(Text and element pointing lines)
..........

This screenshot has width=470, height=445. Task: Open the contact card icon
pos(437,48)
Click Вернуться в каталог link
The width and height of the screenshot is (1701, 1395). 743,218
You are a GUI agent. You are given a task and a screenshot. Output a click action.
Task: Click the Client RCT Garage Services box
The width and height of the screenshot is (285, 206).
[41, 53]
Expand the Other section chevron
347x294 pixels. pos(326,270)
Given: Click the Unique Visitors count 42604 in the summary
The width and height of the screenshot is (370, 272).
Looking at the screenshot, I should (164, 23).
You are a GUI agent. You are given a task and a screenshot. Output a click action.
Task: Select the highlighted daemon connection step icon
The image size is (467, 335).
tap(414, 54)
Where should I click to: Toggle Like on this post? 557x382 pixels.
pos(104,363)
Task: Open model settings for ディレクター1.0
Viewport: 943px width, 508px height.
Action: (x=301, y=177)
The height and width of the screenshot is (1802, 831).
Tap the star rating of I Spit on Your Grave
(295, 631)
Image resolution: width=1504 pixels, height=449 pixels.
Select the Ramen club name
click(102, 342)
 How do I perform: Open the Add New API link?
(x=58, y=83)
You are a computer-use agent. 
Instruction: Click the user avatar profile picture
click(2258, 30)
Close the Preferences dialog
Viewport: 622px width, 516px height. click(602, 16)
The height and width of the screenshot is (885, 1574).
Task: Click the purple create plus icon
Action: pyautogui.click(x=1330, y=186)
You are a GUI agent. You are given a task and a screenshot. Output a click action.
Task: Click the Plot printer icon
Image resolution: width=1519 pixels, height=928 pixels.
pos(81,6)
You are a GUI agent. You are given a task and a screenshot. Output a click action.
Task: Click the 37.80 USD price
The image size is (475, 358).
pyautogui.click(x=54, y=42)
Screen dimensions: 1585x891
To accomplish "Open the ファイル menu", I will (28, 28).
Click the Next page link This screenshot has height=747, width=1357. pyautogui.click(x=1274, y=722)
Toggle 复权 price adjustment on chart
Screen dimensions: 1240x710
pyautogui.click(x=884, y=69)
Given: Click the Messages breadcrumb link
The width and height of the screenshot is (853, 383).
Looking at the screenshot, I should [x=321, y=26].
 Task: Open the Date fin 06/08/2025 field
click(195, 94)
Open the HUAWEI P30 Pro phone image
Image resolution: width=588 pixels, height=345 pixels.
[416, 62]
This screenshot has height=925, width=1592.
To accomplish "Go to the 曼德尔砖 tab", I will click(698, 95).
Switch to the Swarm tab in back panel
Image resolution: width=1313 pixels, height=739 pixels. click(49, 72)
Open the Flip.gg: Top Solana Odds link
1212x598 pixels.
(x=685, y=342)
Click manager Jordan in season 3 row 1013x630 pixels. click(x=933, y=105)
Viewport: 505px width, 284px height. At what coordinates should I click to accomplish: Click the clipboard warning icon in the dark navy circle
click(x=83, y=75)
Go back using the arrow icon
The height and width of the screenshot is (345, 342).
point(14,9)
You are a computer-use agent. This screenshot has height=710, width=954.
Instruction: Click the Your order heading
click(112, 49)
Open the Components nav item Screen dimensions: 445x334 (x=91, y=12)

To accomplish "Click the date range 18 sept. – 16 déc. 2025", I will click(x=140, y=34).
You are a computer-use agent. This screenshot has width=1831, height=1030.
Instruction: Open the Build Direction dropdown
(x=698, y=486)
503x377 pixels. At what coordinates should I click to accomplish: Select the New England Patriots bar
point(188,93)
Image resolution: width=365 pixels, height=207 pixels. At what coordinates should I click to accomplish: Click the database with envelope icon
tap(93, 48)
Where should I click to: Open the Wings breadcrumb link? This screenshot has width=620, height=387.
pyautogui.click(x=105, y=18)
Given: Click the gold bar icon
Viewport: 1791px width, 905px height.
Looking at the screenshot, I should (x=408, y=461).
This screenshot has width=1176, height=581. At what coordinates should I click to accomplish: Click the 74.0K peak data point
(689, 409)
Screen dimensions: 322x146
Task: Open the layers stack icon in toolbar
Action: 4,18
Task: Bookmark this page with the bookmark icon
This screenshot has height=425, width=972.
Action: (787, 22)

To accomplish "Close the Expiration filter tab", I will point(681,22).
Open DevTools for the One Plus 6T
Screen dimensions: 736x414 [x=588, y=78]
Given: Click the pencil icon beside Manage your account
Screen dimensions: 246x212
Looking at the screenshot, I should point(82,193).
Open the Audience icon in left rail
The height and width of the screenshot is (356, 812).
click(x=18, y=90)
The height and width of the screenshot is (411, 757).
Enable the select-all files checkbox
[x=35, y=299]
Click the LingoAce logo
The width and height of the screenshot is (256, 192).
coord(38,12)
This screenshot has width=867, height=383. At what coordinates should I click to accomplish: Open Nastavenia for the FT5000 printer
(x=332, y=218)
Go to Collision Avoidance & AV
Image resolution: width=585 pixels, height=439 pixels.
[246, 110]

..........

Can you put the lines starting with the line that contains "Click manager Jordan" and going on through the line that contains "point(14,9)" into a two-column CSV with the headers input and output? Use one row per pair, with each value in a single quoted field and any line breaks turned into spaces.

* [Problem solution]:
input,output
"Click manager Jordan in season 3 row 1013x630 pixels.","click(x=933, y=105)"
"Viewport: 505px width, 284px height. At what coordinates should I click to accomplish: Click the clipboard warning icon in the dark navy circle","click(x=83, y=75)"
"Go back using the arrow icon The height and width of the screenshot is (345, 342).","point(14,9)"